CMG: On Jound.com you posted a small treatise on “file sharing.” You seemed more concerned that there were “hours and hours” of crap-sounding Okkervil bootlegs out on the internet than you were losing (hypothetical) money from record sales. A lot of online criticism recently, maybe for the past two years or so, has noted that because of the free availability of “everything, ever” on the internet, music is becoming more “single”-oriented. Do you think this is because of the nature of music availability “now”, as a substantial “packaging” shift from the “album” form, or do you think it’s deeper than that, that, like you also address in your post on Jound, there’s a music-ADD psychology now, people spend twenty minutes making thumb-circles on their ipod wheels not knowing what they’re looking for, and songs are more “disposable” than ever before?

WS: I have a lurking suspicion that music is becoming ever more disposable, but I’m not sure how much of that is me being a crotchety old man. Ultimately, I think it’s crucially important for anyone hoping to make a positive impact on culture or on the world at large to maintain some kind of optimistic about the future.

CMG: So, yesterday, I downloaded the newest Oxford Collapse album, the new Method Man album, the new Kelis, a couple of Max Richter pieces, the new Decemberists, and about four Boot Camp Click albums from the mid-‘90s. I’ve listened to about 3 songs so far. I spent more time yesterday seeking and obtaining music than I did listening to it.

WS: Well, the question there seems to be whether the music is boring or you’ve become desensitized. Or, maybe, both.

CMG: In a similar line, “Wikipedia” — democratic, or can’t truss it?

WS: Wikipedia seems fated to mirror either the most inspiring or the most depressing qualities about the human mind. I think it’s too soon to tell which is going to prevail.

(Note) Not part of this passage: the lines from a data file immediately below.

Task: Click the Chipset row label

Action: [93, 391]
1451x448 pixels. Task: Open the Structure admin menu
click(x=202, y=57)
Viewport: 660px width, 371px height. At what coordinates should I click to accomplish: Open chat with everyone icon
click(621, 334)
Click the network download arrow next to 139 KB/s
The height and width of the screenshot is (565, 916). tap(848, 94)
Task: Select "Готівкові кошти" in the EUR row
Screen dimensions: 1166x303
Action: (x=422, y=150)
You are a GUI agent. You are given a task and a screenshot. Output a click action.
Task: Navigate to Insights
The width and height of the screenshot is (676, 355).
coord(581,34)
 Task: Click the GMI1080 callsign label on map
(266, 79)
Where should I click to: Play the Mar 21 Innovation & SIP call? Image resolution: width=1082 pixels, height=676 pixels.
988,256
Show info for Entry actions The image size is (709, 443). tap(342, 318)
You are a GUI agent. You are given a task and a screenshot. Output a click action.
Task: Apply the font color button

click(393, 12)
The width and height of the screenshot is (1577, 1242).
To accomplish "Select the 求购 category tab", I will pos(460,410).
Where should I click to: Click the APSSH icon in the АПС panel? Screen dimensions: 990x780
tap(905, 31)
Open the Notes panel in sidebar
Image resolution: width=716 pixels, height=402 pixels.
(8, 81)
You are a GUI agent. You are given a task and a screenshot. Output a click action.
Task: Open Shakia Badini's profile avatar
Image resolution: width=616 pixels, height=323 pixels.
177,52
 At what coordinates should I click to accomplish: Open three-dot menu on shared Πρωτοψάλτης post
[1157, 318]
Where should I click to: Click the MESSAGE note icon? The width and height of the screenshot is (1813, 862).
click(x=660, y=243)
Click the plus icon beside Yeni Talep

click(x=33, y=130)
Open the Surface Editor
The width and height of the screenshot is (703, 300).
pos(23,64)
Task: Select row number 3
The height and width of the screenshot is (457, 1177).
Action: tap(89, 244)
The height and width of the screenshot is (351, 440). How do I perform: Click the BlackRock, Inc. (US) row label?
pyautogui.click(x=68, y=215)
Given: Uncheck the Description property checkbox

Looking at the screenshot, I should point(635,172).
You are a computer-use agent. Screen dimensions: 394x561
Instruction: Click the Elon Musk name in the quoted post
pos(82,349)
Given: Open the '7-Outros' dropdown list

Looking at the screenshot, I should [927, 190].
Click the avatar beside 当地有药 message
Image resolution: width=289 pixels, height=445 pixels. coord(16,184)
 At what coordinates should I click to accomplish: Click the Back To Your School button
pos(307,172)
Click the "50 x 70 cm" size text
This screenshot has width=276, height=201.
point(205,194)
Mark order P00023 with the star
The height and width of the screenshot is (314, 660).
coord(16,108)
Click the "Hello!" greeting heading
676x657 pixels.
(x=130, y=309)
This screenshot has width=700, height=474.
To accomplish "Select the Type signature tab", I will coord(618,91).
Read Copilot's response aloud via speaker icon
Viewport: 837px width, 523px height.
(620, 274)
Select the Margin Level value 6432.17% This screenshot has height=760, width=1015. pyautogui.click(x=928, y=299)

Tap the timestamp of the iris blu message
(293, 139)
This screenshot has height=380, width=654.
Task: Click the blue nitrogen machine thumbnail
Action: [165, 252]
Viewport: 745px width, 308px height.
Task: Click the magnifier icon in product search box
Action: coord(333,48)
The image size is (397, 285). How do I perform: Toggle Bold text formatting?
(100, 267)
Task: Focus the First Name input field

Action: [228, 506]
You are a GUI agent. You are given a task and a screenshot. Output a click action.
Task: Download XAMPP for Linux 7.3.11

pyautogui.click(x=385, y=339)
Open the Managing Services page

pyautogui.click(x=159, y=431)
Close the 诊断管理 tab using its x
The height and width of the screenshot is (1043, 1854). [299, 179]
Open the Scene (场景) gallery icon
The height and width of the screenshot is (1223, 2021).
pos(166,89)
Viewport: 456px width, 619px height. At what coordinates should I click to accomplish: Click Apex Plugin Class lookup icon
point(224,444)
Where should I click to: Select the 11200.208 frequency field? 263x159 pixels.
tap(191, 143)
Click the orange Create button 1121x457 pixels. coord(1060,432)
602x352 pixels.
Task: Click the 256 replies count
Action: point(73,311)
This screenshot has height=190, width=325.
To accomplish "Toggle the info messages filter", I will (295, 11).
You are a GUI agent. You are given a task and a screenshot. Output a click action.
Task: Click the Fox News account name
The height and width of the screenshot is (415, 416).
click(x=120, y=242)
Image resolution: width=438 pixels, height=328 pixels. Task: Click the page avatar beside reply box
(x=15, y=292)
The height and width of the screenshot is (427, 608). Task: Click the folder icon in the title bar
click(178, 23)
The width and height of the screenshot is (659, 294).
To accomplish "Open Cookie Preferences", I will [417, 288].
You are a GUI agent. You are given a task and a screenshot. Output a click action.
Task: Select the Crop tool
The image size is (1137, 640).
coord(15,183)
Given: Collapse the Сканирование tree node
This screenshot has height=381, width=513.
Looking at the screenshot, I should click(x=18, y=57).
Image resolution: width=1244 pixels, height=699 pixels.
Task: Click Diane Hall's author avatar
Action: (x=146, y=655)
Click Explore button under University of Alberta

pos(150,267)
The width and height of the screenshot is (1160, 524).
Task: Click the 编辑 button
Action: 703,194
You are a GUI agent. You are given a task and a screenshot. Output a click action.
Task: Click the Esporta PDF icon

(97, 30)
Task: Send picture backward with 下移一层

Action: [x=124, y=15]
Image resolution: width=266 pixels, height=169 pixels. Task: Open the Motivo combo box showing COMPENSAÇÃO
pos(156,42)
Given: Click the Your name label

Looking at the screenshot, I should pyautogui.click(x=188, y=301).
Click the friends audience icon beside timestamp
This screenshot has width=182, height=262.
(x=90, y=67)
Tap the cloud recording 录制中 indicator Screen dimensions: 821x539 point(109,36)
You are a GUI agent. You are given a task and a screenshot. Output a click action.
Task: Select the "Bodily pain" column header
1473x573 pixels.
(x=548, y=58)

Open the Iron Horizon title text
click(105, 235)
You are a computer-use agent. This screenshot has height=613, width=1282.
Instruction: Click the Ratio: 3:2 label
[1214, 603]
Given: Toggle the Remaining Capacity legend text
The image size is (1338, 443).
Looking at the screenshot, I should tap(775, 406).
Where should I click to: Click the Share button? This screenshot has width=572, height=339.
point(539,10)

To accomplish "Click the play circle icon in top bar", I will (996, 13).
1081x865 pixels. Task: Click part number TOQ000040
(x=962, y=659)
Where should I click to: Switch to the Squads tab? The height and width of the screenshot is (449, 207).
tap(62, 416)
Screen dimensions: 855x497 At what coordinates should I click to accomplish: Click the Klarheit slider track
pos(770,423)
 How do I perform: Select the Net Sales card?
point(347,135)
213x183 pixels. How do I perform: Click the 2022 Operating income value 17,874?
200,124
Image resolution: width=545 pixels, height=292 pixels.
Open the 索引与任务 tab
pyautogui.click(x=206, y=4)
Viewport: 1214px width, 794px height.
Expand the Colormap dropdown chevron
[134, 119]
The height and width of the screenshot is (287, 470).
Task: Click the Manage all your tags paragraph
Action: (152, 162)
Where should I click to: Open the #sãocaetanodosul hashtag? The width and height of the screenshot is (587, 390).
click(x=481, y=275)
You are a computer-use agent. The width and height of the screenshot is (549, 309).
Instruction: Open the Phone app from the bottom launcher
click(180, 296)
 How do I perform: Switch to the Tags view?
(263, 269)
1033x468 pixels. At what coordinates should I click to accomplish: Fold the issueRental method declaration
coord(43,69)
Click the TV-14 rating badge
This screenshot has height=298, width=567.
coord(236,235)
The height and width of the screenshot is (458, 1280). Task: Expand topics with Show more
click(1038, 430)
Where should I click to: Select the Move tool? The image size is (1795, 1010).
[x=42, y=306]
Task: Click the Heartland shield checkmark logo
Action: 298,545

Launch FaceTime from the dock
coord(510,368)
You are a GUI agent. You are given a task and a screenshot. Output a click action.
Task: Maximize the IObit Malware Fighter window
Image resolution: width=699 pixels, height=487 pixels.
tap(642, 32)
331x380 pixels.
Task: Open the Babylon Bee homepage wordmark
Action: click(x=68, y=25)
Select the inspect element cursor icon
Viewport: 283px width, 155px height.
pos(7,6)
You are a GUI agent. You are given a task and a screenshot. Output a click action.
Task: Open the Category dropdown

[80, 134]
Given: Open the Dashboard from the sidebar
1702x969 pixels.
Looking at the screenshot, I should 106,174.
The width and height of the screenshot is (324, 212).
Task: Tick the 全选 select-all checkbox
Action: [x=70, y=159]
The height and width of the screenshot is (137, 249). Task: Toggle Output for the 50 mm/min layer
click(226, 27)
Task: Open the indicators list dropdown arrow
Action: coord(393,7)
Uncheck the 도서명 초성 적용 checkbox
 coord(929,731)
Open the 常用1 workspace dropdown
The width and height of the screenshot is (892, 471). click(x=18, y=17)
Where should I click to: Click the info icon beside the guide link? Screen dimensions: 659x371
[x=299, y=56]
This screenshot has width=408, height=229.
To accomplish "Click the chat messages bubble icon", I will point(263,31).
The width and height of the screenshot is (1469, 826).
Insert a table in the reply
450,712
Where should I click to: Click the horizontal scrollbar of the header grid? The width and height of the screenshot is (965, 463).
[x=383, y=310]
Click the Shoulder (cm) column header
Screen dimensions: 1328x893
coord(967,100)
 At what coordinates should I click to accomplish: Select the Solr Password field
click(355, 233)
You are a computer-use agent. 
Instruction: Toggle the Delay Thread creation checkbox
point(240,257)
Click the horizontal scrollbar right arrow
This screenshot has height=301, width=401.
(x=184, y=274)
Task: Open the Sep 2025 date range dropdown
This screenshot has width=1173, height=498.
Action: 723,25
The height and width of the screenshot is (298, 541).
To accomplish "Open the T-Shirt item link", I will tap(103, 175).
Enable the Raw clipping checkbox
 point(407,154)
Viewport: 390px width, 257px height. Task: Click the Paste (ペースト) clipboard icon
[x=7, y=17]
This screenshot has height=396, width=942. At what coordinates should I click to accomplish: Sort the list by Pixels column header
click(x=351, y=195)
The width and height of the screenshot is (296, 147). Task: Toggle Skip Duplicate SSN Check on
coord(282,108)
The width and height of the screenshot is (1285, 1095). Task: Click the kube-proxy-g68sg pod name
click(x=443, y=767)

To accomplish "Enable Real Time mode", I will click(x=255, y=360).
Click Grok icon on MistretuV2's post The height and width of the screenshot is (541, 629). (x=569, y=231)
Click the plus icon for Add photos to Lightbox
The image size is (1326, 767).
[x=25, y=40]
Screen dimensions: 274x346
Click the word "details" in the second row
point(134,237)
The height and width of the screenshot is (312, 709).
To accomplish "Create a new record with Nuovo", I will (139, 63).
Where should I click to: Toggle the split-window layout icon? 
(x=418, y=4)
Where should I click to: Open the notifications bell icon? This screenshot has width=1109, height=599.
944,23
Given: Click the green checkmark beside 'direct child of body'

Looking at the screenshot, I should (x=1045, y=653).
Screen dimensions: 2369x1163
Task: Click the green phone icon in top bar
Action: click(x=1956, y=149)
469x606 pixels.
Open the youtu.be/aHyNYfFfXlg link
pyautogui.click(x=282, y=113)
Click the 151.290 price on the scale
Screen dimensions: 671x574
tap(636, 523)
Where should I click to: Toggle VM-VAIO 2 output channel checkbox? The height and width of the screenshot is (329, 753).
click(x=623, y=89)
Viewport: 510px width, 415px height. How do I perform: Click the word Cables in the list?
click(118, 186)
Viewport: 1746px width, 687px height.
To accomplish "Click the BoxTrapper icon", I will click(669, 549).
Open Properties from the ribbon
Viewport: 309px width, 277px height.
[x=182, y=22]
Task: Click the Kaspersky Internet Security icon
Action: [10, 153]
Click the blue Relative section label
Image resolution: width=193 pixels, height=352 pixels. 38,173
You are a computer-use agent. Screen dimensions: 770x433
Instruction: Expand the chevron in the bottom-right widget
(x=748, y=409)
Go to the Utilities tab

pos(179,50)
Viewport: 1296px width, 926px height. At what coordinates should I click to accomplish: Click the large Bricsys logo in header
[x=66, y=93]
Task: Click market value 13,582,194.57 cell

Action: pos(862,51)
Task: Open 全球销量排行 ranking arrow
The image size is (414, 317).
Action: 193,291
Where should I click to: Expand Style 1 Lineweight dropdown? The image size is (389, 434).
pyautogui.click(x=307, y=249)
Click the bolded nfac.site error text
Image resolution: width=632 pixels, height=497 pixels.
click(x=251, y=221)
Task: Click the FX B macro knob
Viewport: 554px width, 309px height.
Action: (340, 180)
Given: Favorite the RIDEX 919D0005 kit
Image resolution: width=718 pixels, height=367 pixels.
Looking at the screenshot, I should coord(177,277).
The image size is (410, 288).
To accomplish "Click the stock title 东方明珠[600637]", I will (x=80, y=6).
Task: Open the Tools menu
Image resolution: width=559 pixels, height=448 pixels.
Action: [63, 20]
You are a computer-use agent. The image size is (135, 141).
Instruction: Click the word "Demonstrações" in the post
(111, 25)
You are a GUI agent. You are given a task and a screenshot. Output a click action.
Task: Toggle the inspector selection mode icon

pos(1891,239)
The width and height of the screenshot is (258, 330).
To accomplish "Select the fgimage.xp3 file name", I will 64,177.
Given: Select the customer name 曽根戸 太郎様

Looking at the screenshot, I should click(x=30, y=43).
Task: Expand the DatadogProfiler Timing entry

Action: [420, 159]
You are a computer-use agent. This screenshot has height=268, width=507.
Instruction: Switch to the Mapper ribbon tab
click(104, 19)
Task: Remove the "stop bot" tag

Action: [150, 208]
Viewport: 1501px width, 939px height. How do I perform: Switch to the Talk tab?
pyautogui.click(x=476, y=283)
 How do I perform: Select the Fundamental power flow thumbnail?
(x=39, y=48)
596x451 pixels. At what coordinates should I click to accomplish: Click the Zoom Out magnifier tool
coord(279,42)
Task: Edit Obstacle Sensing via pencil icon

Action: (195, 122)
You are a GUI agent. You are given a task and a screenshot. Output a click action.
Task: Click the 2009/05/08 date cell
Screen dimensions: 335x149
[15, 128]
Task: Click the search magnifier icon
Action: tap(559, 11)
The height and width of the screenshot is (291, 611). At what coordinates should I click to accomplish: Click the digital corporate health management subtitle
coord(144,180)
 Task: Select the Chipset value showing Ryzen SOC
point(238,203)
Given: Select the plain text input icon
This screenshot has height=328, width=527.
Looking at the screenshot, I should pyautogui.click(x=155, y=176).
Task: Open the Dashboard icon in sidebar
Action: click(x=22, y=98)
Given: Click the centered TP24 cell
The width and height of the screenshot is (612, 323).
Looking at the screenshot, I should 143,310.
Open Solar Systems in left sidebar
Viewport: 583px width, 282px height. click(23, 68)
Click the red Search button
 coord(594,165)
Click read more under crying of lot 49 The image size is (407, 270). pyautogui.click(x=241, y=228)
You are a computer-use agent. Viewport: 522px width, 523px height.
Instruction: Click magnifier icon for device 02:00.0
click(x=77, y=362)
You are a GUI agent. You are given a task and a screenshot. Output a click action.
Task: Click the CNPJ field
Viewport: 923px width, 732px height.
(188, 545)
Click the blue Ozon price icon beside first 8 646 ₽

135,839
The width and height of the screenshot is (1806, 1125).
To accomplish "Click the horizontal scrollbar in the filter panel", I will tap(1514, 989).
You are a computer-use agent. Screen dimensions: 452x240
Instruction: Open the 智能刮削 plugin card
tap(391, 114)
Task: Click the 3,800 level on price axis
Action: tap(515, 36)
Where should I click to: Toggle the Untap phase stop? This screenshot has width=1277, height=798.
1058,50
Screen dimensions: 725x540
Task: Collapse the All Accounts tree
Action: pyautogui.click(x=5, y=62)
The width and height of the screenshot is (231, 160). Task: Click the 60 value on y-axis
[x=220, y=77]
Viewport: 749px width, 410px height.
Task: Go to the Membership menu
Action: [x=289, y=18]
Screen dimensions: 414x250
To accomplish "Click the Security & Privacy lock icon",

CMG: Last question: popular music: who’s good, now?

WS: I don’t really know, since I don’t listen to much new music. Not because I’m a snob, necessarily, it’s just that I’m kind of in my own world. I hear huge indie releases, colossally huge major releases, and my friends’ bands, and all of the rest kind of passes me by. Every now and then my sister will play me a single by Kelly Clarkson or something, and I’ll think that’s all right.